After replacement master Before I know it master All the information about ?
such as , The version number of each data block ? Master node ? The lease expires ?

* Who judges master Whether it crashes and needs to be replaced ?

master The backup will ping master Do you ? If there is no response, replace it ?

* If the whole environment loses power , What will happen? ?

If power is restored , Restart all the machines , What will happen ?

* hypothesis master Want to create a new block backup .

Maybe there are too few backups .
If it's the last block of data in a file , Is being added .
How to ensure that the new backup has no error appending ? After all, it's not a backup node yet .

* Does a scene exist , Will break GFS Guarantee ?
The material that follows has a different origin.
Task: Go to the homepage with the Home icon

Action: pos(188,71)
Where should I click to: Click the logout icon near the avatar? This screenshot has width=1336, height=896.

for example , Append succeeded , But subsequent readers didn't see the record .
all master A backup of permanently lost state information ( Permanent hard disk error ). Maybe even earlier : There will be no answer , Not the wrong data .“ fault - stop it ”
All block servers for a block lose hard disk files . again ,“ fault - stop it ”; It's not the worst result
CPU,RAM, There is an error value in the network or hard disk . The checksums will check something , But not all
The clock is not synchronized correctly , So the lease doesn't work properly . therefore , There will be multiple master nodes , Maybe the write request is on a node , The read request is on another node .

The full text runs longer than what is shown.